**Task objective**
Please transcribe exactly the line that holds "The image size" and all lines that follow it to the end of the records below, omitting any pictures.

**Material for this task**
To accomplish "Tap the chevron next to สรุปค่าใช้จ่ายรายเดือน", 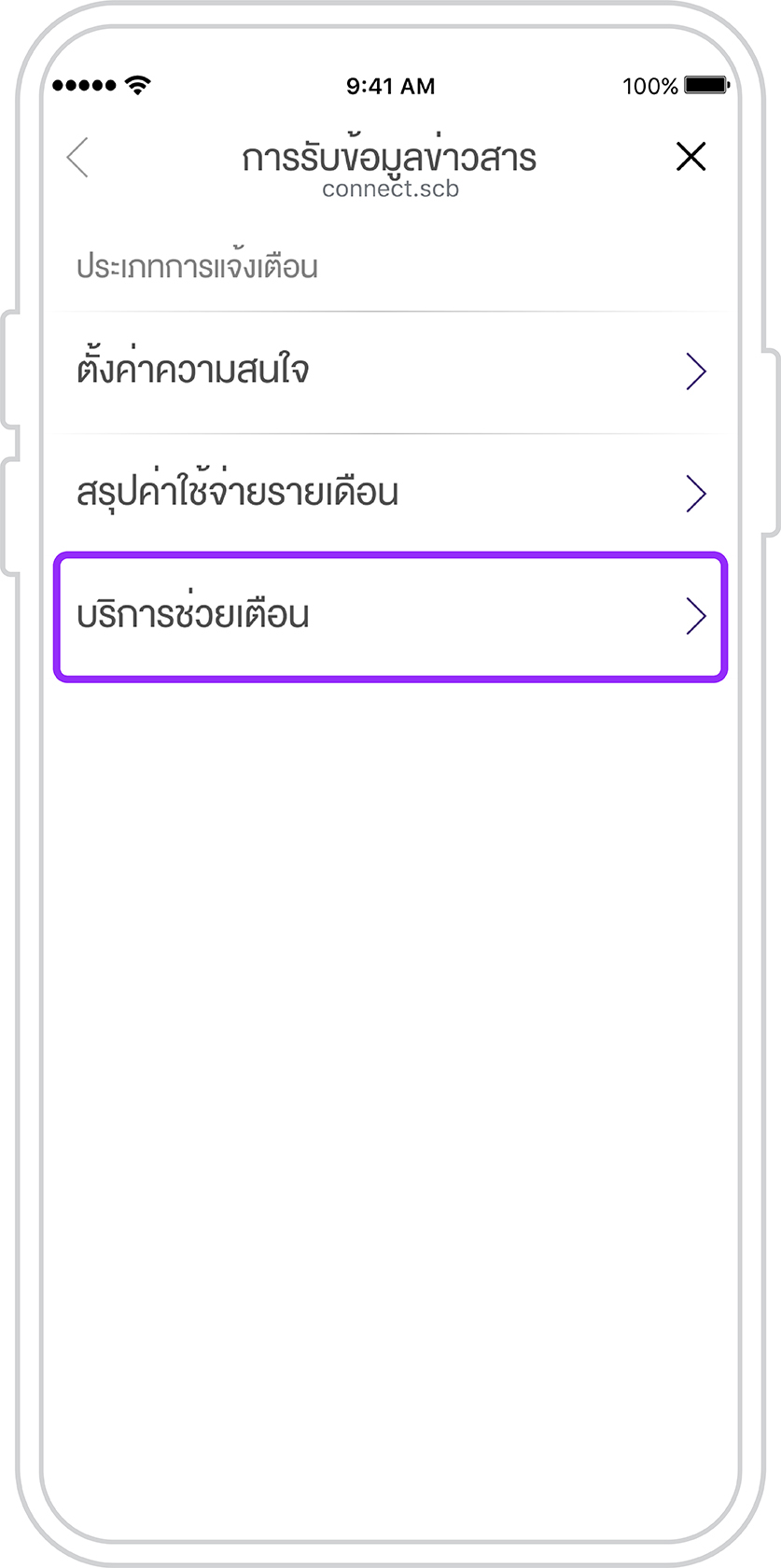I will pos(696,494).
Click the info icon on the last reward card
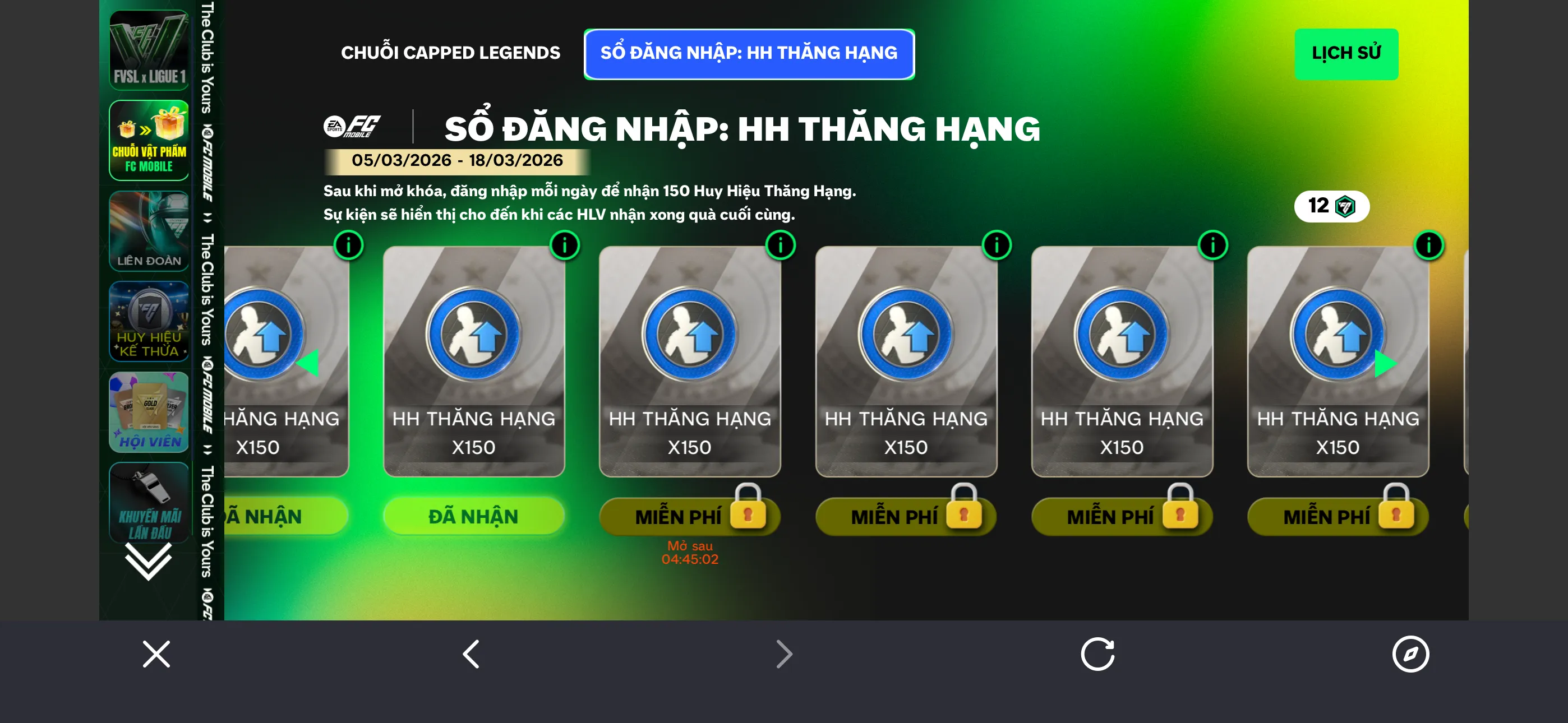Image resolution: width=1568 pixels, height=723 pixels. [x=1428, y=245]
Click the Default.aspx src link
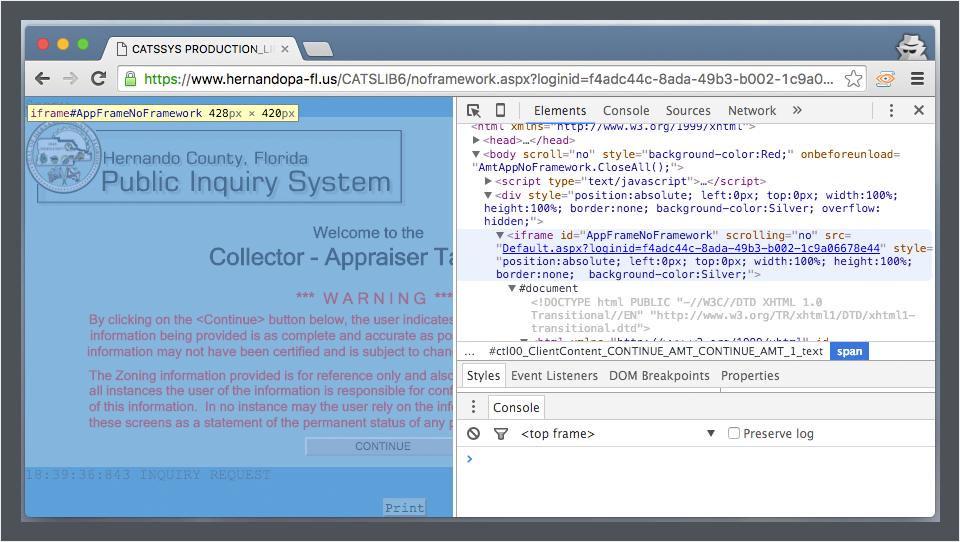This screenshot has width=960, height=542. pos(690,248)
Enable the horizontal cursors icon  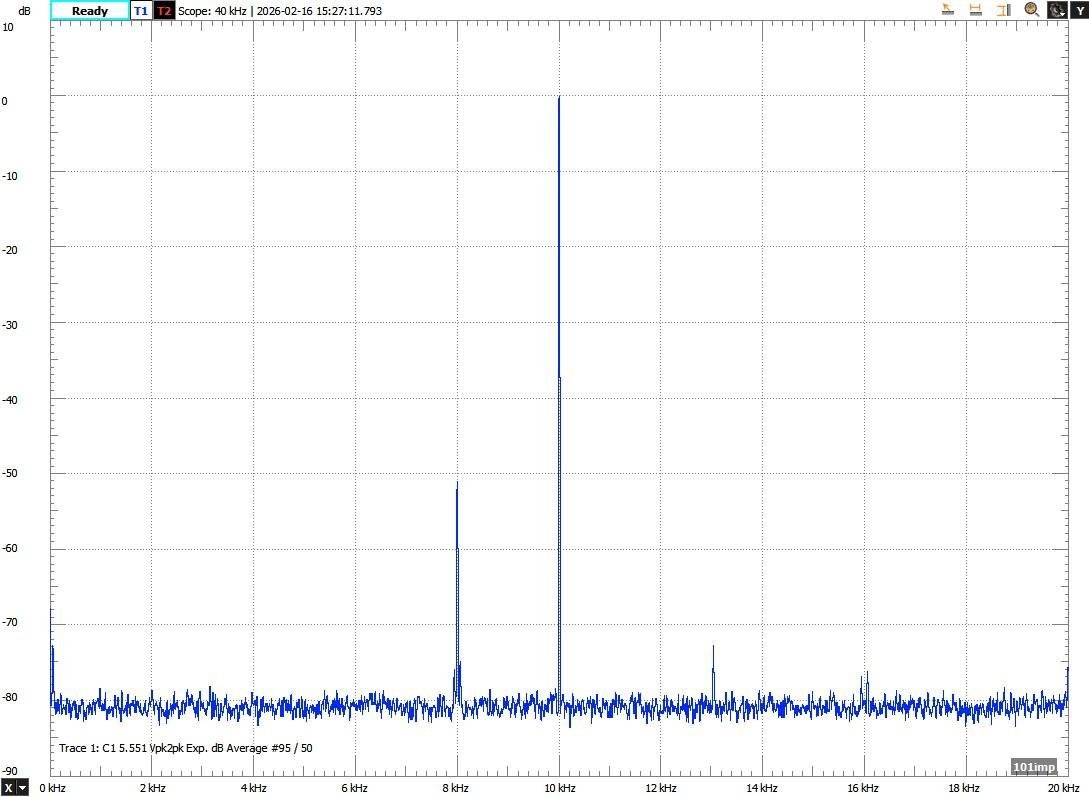pos(975,10)
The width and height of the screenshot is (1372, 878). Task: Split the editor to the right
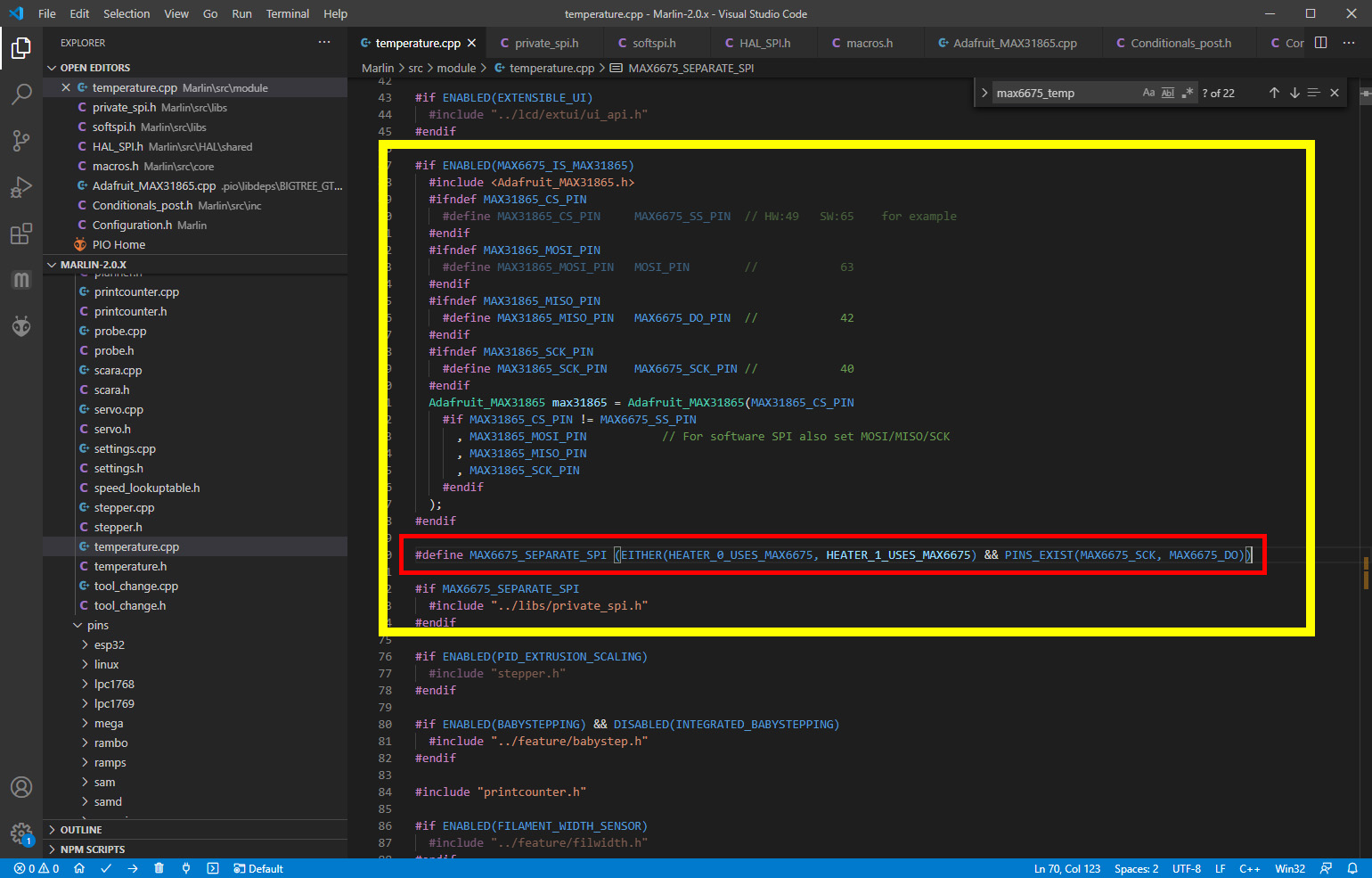click(x=1321, y=43)
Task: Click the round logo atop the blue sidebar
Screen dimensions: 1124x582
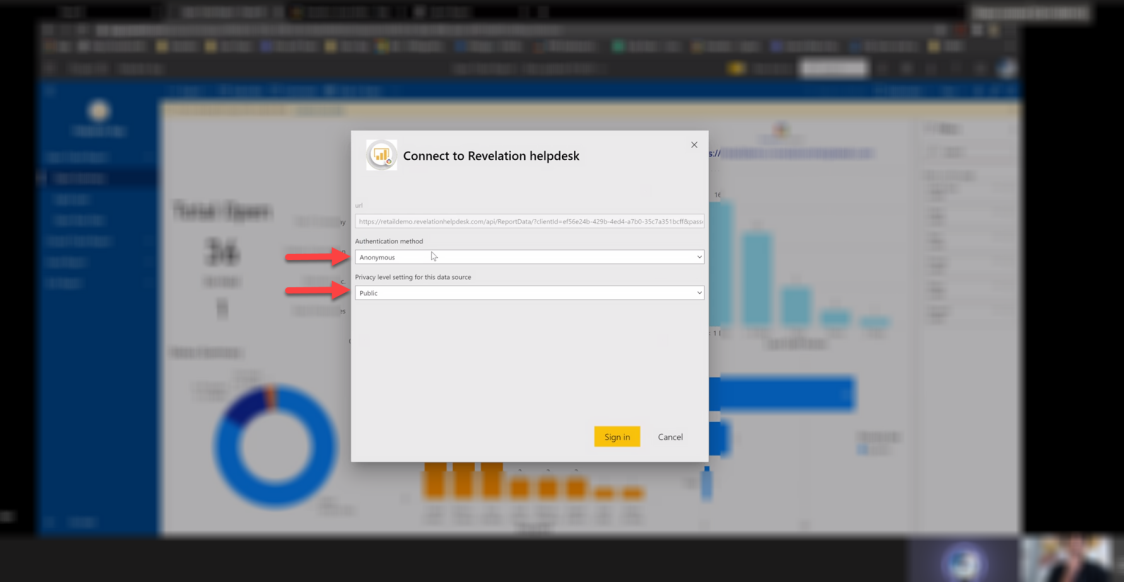Action: [x=98, y=111]
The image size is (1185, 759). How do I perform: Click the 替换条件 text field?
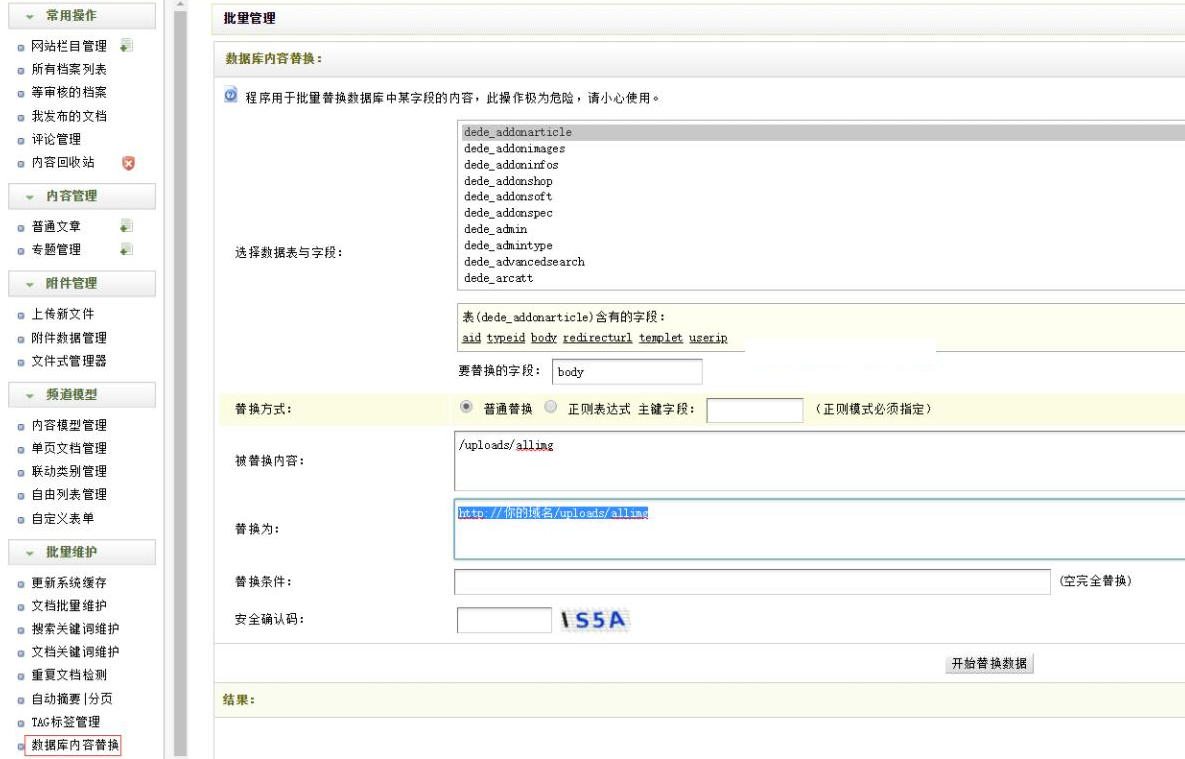coord(751,582)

**Solved exercise**
The image size is (1185, 759). How do I perform: Click the 替换条件 text field?
coord(751,582)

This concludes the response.